1.      Education and Outreach: Initiatives aimed at attracting young women to STEM (Science, Technology, Engineering, and Mathematics) fields, including construction-related disciplines, can help dismantle gender stereotypes from an early age. Educational institutions and vocational training programs should actively encourage female participation in construction-related courses and apprenticeships. In Victoria, the local government

2.      Diversity and Inclusion Policies: Companies within the construction sector must prioritise diversity and inclusion initiatives. Implementing gender-neutral recruitment processes, offering mentorship programs for women, and establishing supportive work environments are crucial steps towards fostering inclusivity.

3.      Promoting Female Leadership: Elevating women into leadership positions not only serves as a powerful representation but also promotes a more inclusive corporate culture. Companies should actively identify and develop female talent, providing them with opportunities for advancement and leadership roles within the organisation.

4.      Flexible Work Arrangements: Recognising the diverse needs of employees, including working mothers and caregivers, offering flexible work arrangements can enhance retention rates among female employees. Flexible scheduling, remote work options, and supportive policies for parental leave contribute to a more inclusive workplace culture.

5.      Industry Collaboration and Advocacy: Collaboration among industry stakeholders, professional associations, and advocacy groups is essential for driving systemic change. By advocating for gender equality, sharing best practices, and supporting initiatives that promote women's participation in construction, the industry can collectively work towards closing the gender gap.

The Road Forward

While the construction industry may have a long way to go in achieving gender equality, there are shining examples of companies and initiatives that are actively working to change the status quo. Women Building Australia aims to attract and support women to succeed in the building and construction industry. They advance females in these in these spaces via mentoring, business coaching and promoting women owned/operated businesses.

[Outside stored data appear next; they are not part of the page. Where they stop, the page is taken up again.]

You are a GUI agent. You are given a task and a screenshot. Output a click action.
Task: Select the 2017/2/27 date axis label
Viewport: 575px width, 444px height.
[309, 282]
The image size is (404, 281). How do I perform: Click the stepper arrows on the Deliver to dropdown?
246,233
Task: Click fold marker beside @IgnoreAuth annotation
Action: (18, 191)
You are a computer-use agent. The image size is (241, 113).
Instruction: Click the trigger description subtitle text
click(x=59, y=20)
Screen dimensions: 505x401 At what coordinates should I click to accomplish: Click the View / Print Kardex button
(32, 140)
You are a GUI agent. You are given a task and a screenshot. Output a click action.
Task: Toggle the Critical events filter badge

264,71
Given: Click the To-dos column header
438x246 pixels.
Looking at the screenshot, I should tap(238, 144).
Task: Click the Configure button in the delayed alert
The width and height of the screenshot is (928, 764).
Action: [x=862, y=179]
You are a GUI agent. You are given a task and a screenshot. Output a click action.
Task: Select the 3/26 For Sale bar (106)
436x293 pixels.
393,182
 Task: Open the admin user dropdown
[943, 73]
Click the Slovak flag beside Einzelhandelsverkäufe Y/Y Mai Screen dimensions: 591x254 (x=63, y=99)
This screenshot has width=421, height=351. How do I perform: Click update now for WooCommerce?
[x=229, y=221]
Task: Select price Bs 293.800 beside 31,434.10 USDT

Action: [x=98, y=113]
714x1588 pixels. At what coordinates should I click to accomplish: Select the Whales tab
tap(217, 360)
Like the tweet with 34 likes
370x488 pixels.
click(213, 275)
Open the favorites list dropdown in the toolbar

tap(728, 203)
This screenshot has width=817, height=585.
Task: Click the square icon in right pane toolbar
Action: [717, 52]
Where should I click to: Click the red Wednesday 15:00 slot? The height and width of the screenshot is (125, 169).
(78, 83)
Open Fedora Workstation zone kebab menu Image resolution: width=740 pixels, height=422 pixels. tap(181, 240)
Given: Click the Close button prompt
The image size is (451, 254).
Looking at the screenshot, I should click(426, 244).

The Victorian Government’s Women in Construction strategy aims to achieve a great representation of females in the industry. More women are active in the Victorian labour market now than in the past, but they make up only 2% of the workers in Australian construction. The Victorian Government are therefore making active changes and putting initiatives in place to ensure women can become fully qualified well-paid tradespeople.

The Victorian Government has introduced quotas for female participation on government construction projects. Their Building Equality Policy (BEP) requires that women make up:

  • 3% of each trade role

  • 7% of each non-trade position

  • 35% of management, supervisor, and specialist labour roles.

In addition, 4% of labour hours for apprenticeships and trainees must also be performed by women.

The Western Australia Government announced initiatives to create safer and more inclusive workplaces for women.

·       McGowan Government investing $3 million to establish new TAFE scholarships program for women in trade and technical occupations

·       New Women's Workplace Safety Hub launched to help create safe and inclusive workplaces for women across all industries

·       50% of public service Senior Executive Service contracts now held by women

Achieving gender parity in construction is not merely a matter of social justice; it is also imperative for improving productivity, driving innovation, and ensuring long-term sustainability of the industry. By dismantling barriers, promoting inclusivity, and embracing diversity, the construction sector can unlock the full potential of its workforce and thrive in an increasingly competitive global landscape.

As we look to the future, let us embark on a journey towards a more equitable and inclusive construction industry—one where individuals of all genders are empowered to contribute, innovate, and build a brighter tomorrow, brick by brick. Together we can forge women's equality. Collectively we can all #InspireInclusion this IWD.